**** STUDY MATERIAL ****

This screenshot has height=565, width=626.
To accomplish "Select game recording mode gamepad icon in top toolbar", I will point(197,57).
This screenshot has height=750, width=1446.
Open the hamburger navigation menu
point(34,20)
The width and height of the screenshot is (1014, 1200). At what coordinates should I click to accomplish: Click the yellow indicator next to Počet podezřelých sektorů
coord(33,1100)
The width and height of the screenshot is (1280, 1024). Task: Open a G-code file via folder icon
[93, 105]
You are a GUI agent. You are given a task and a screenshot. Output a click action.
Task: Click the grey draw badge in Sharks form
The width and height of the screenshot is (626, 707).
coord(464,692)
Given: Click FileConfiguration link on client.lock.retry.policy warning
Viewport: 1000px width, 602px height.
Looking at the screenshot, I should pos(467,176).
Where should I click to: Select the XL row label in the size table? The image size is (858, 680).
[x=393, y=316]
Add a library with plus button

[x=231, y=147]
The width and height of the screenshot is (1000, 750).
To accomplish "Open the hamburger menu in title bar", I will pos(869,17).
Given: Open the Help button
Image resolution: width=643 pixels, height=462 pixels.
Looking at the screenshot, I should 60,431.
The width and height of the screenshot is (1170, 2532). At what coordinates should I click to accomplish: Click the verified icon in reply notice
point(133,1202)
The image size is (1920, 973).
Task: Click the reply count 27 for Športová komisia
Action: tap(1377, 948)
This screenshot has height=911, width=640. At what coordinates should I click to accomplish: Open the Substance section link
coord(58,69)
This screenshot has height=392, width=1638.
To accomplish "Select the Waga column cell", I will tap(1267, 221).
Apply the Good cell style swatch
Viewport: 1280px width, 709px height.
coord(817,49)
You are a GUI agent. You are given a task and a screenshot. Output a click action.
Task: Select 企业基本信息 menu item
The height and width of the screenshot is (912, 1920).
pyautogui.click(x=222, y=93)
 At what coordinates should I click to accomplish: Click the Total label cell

****

PROBLEM TO WORK ON: Once you have read the data, reproduce all of it exactly.

RESULT FOR THIS TASK:
This screenshot has height=565, width=626.
To accomplish "Select game recording mode gamepad icon in top toolbar", I will point(197,57).
This screenshot has height=750, width=1446.
Open the hamburger navigation menu
point(34,20)
The width and height of the screenshot is (1014, 1200). At what coordinates should I click to accomplish: Click the yellow indicator next to Počet podezřelých sektorů
coord(33,1100)
The width and height of the screenshot is (1280, 1024). Task: Open a G-code file via folder icon
[93, 105]
You are a GUI agent. You are given a task and a screenshot. Output a click action.
Task: Click the grey draw badge in Sharks form
The width and height of the screenshot is (626, 707).
coord(464,692)
Given: Click FileConfiguration link on client.lock.retry.policy warning
Viewport: 1000px width, 602px height.
Looking at the screenshot, I should pos(467,176).
Where should I click to: Select the XL row label in the size table? The image size is (858, 680).
[x=393, y=316]
Add a library with plus button

[x=231, y=147]
The width and height of the screenshot is (1000, 750).
To accomplish "Open the hamburger menu in title bar", I will pos(869,17).
Given: Open the Help button
Image resolution: width=643 pixels, height=462 pixels.
Looking at the screenshot, I should 60,431.
The width and height of the screenshot is (1170, 2532). At what coordinates should I click to accomplish: Click the verified icon in reply notice
point(133,1202)
The image size is (1920, 973).
Task: Click the reply count 27 for Športová komisia
Action: tap(1377, 948)
This screenshot has height=911, width=640. At what coordinates should I click to accomplish: Open the Substance section link
coord(58,69)
This screenshot has height=392, width=1638.
To accomplish "Select the Waga column cell", I will tap(1267, 221).
Apply the Good cell style swatch
Viewport: 1280px width, 709px height.
coord(817,49)
You are a GUI agent. You are given a task and a screenshot. Output a click action.
Task: Select 企业基本信息 menu item
The height and width of the screenshot is (912, 1920).
pyautogui.click(x=222, y=93)
 At what coordinates should I click to accomplish: Click the Total label cell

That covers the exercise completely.